I knew I'd be hearing more from my mother, so I just stayed where I
was. Mother shut the door and stood facing it for a long time. She
slowly turned around and looked at me and started to laugh. I checked
her expression and knew it was safe to laugh with her. It felt so good
to release my guilt and tension. We laughed so hard tears were rolling
down our cheeks. She sat down next to me still laughing, wiping her
eyes with the corner of her apron.
"I had an arm like that at one time too." She told me. "I could
throw hard and fast and I always struck out the boys when I pitched.
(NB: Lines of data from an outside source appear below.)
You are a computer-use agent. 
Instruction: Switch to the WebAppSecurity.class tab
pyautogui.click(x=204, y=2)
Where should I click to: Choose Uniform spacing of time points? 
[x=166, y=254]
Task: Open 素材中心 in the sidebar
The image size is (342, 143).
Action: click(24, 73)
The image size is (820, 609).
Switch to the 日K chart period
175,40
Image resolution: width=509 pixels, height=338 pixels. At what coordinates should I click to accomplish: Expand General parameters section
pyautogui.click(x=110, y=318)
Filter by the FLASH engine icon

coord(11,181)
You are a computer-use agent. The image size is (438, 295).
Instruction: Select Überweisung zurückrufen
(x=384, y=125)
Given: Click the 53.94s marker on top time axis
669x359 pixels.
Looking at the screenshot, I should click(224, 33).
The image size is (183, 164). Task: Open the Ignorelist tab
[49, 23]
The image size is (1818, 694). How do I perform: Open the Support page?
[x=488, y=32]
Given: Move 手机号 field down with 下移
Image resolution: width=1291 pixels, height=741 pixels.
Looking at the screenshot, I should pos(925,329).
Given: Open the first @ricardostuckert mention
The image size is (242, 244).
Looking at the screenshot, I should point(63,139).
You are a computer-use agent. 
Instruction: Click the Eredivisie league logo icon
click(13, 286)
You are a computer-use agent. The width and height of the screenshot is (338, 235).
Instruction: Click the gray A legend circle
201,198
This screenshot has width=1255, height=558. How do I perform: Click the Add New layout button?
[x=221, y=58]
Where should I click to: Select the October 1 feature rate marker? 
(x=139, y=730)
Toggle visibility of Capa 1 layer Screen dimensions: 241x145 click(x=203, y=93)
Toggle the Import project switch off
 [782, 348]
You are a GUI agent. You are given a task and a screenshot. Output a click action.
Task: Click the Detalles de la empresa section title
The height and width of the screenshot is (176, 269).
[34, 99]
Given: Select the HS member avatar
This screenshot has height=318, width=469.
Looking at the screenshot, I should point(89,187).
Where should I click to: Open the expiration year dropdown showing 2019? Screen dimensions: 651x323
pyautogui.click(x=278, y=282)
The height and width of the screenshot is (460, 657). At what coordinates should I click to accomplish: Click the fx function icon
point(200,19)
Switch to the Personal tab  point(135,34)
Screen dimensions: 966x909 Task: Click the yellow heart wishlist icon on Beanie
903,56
Just don't throw any more rocks. You could have put out his eye." The
last sentence was said in a serious tone, the one she used for her
'lessons', and I told her I wouldn't, just as seriously.
She hugged me and I knew she felt I had been punished enough by my
own guilt and conscience. She took my hand and pulled me up. "Come out
to the kitchen now. Let's have a piece of warm berry cobbler!"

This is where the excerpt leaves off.